En las imágenes que han trascendido, vemos a otra idiota que simula una mueca de espanto. No se sabe si está emulando el grito insondable del cuadro de Munch o si está imitando a quienes huían del colega Fredy Krueger en aquellas películas de miedo para adolescentes hormonales. La joven muestra su cómico pavor y lo hace agarrada a la alambrada del campo. A varios metros de distancia se observa el color rojizo de los ladrillos de barro cocido de los crematorios y barracones, con sus ventanucos y sus grises tejadas a dos aguas. Bonita postal, tú.

Hay también quien posa junto a las lunas que muestran mechones de cabello humano y zapatos arrumbados que pertenecieron a los judíos gaseados y al resto de las razas impuras. Una joven procede entonces a su posado, delante de estos exvotos, y flexiona su pierna como una engreída garza en la laguna. Al ver la imagen uno no se pregunta por qué hace la joven lo que hace. Lo que uno se pregunta y quiere saber es el tiempo que tardó la susodicha en colgar su foto en Facebook o en Instagram. Es lo mismo que nos hemos preguntado ahora, cuando hemos sabido acerca del hombre que se hizo un selfie en la estación de Piacenza, en Italia. Detrás del sujeto, un equipo médico de urgencias atendía en las vías a una mujer que había sido arrollada por un convoy y a la que tuvieron que segarle una pierna. Para el mundo selfie no importa la realidad, sino la transferencia de realidad que se comparte. Igual que no importa la tragedia real, sino su copia.

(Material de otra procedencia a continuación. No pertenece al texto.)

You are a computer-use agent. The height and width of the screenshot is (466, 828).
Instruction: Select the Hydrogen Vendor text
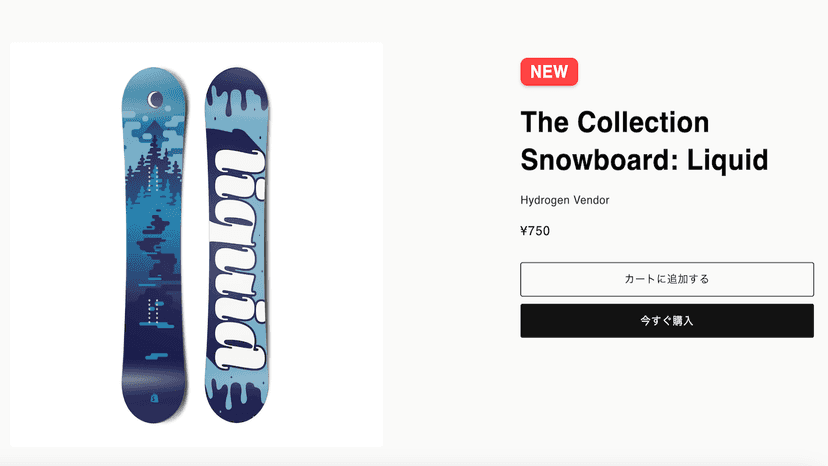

El poeta granadino Antonio Carvajal escribió una vez que el siglo XX no ha sido una sombra del paraíso, sino una fulguración del infierno. El complejo de Auschwitz-Birkenau, convertido desde hace años en un negociado para la memoria, recoge los rescoldos de aquella horrorosa pira. Hay quien culpa a sus gestores de la degradación de este espacio. La contrición ha dado paso al entretenimiento.

Quizá no les falte razón. Sobre todo cuando también contemplamos a adolescentes israelíes de visita al campo, tocadas con diademas en forma de pajaritas, en las que figura la estrella de David. Los nuevos hijos de Sión suelen envolverse al futbolero modo en enseñas y banderolas de Israel. Nos gustaría saber cuántos de ellos recrean el martirio de la estirpe con su palito selfie o cuántos se entretienen haciendo morisquetas de terror mientras imitan la asfixia en una cámara de gas.